Secondly, panic is not supported by price structure. A declining moving average and a rising local trendline are currently compressing ETH. It’s not a breakdown, but a classic squeeze. You would anticipate impulsive selling, expanding red candles, and rising volume to the downside if the market were actually approaching a beginning-of-the-end scenario. That is not taking place. There is little follow-through on downward moves, and selling pressure is managed.
Behavior related to volume supports this. There was no accompanying increase in sell volume when the death cross emerged. That is crucial. Participation validates strong bearish signals. Weak ones appear in quiet conditions, which is precisely what Ethereum is doing at the moment.
Additionally, momentum indicators provide a more subdued narrative. RSI is not oversold, neutral, or showing a bearish divergence. ETH is not declining at a faster rate. It is waiting for guidance, pausing and grinding.

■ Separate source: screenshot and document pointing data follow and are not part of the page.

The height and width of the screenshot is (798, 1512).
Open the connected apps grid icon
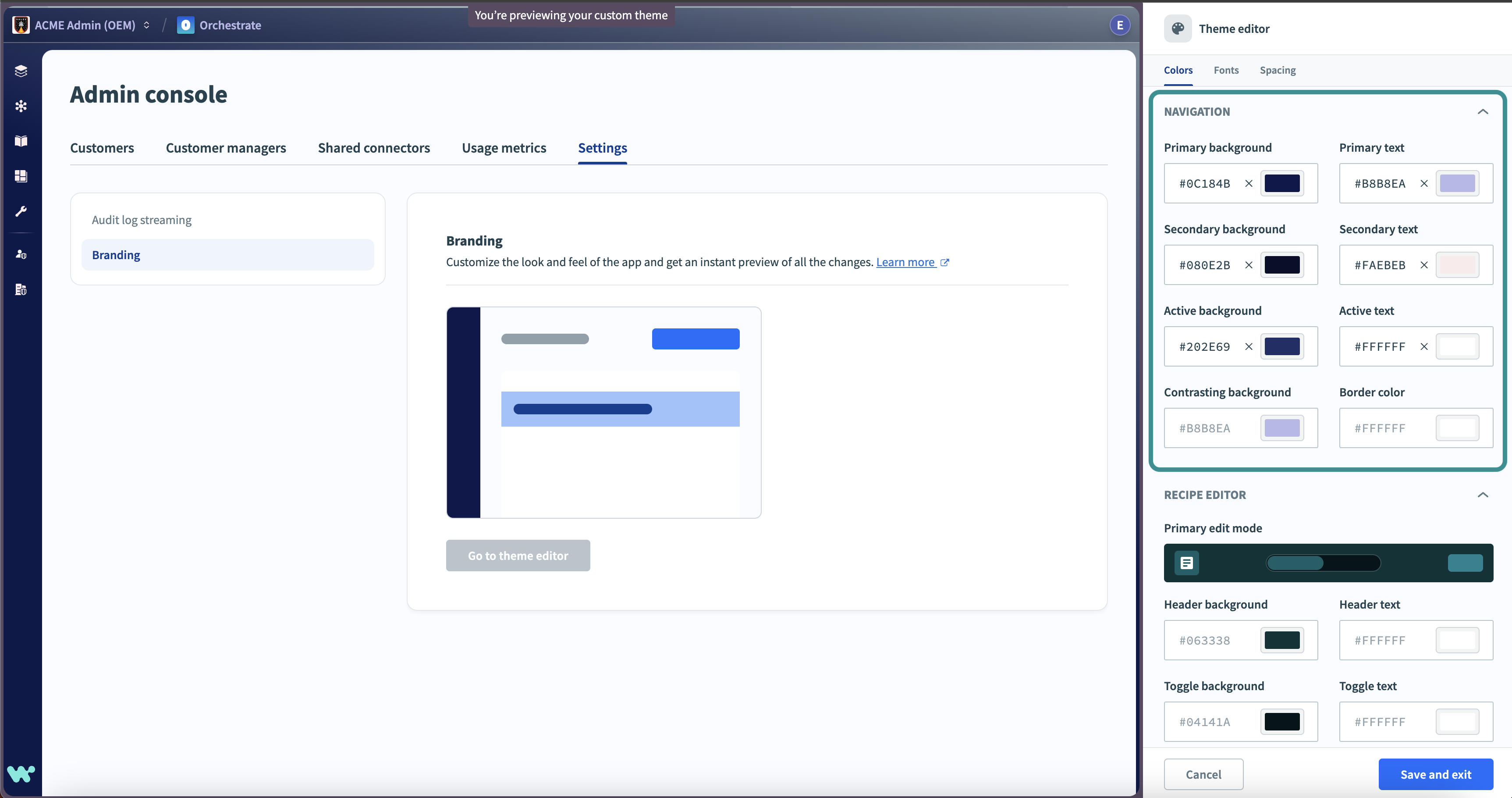pyautogui.click(x=21, y=176)
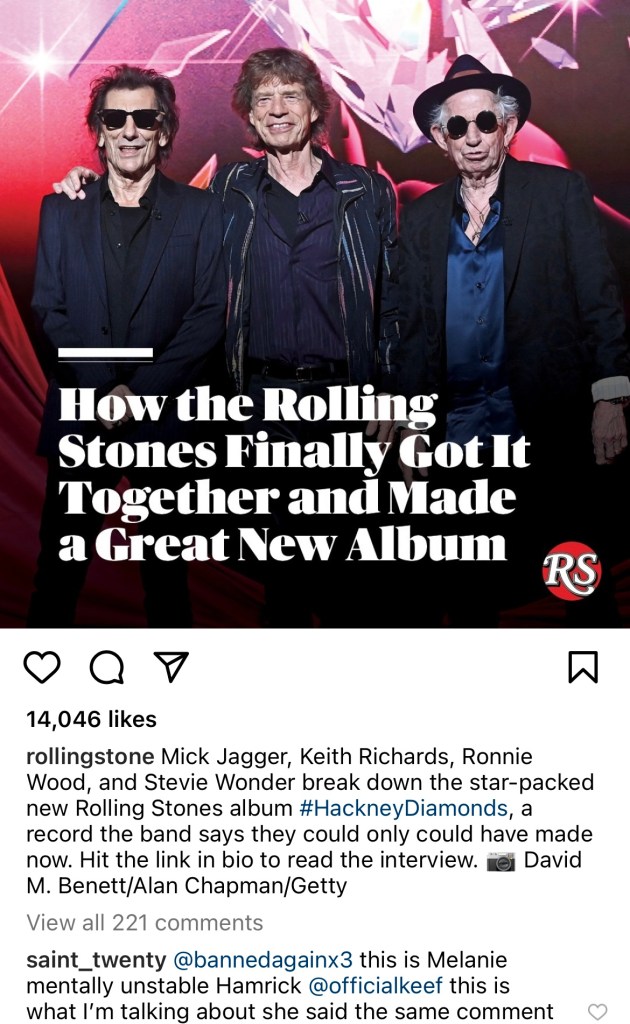Viewport: 630px width, 1024px height.
Task: Open saint_twenty commenter profile
Action: coord(97,960)
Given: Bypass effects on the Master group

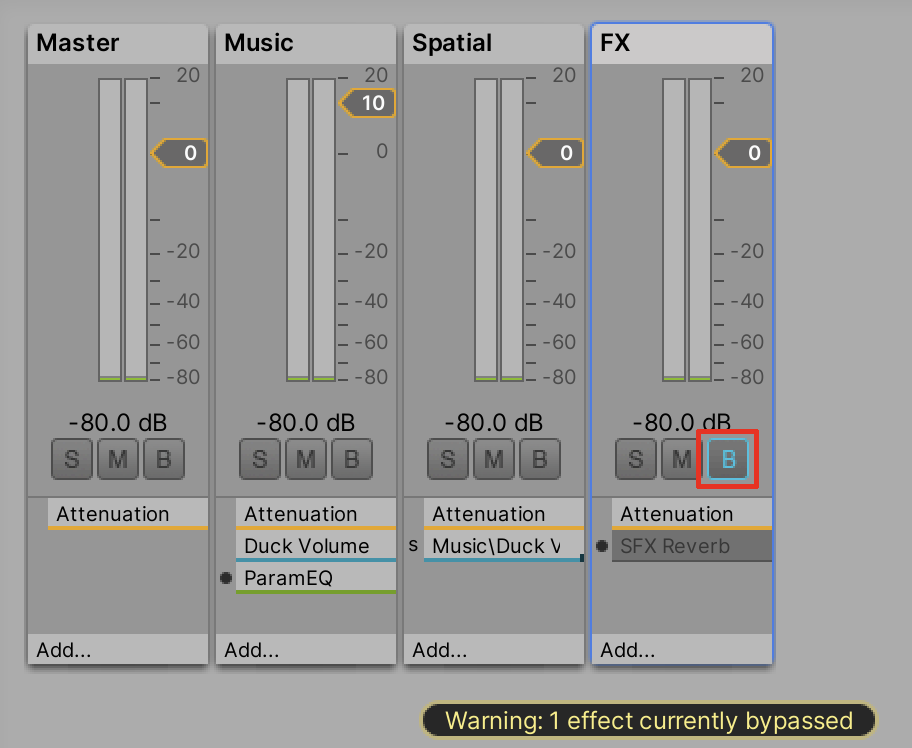Looking at the screenshot, I should 163,460.
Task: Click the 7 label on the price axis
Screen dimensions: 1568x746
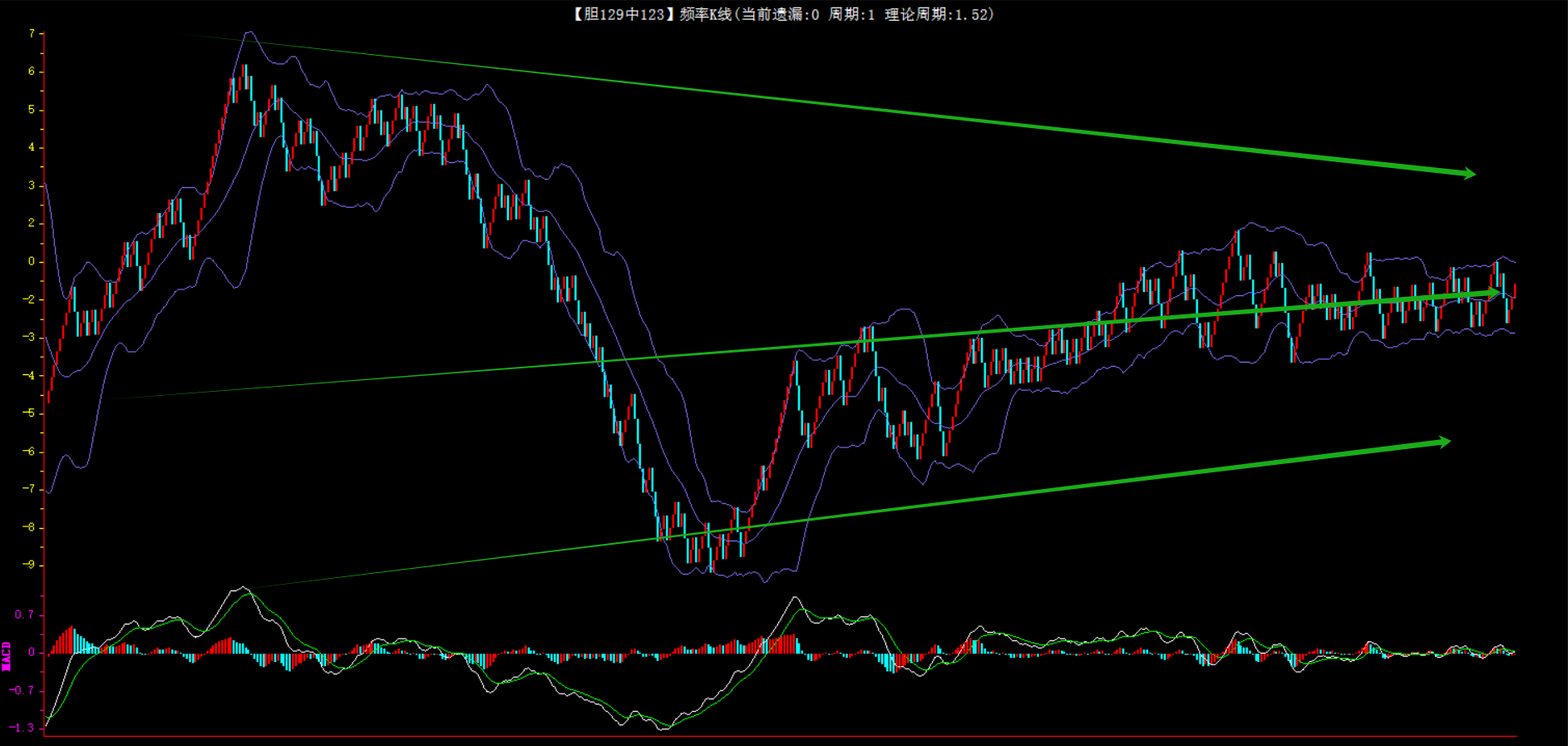Action: point(32,34)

Instead of capitulation, that is consolidation behavior.
Is it possible that Ethereum will continue to decline? Another leg down would be possible if there was a break below the existing ascending support. However, it is a lazy analysis to attribute that risk to a miniature death cross. This cross is not a new cause of a future collapse; rather, it is a lagging reflection of previous price action.
Bitcoin has to decide
From a structural standpoint, Bitcoin’s recent decline toward the $80,000 area appears to be far less dramatic than the headline figure suggests, but it has rekindled the typical discussion about whether this is a significant breakdown or just another reset before continuation.
The decline started when Bitcoin rolled over from the $100,000-$105,000 range after failing to hold above important moving averages. It was not a subtle rejection. As leveraged positions were flushed out, the price lost momentum, trend support gave way and Bitcoin accelerated lower.
But right now, it does not matter where Bitcoin originated. What matters is how it is acting as it gets closer to the lower end of the spectrum. The $80,000 range is not chosen at random. It is consistent with demand pockets that are visible, psychological support and previous consolidation zones.
Selling pressure has so far decreased as the price has dropped. During the first breakdown, volume spikes were front-loaded, and subsequent downside pushes have demonstrated decreasing follow-through. The appearance of a clean trend failure is not like that. Within a wider range, it is more reliable with a corrective leg.
It is supported by momentum indicators. RSI is declining but leveling off. It is not plunging into extremely oversold territory. This implies that instead of gaining control, sellers are losing urgency. Put differently, the market has already completed the emotional portion of the transaction.
Whether Bitcoin can base here will determine what happens next. The narrative swiftly changes from breakdown to reset if the price stays above the $80,000-$82,000 range and begins to form higher lows. A recovery toward $90,000 becomes feasible in that case.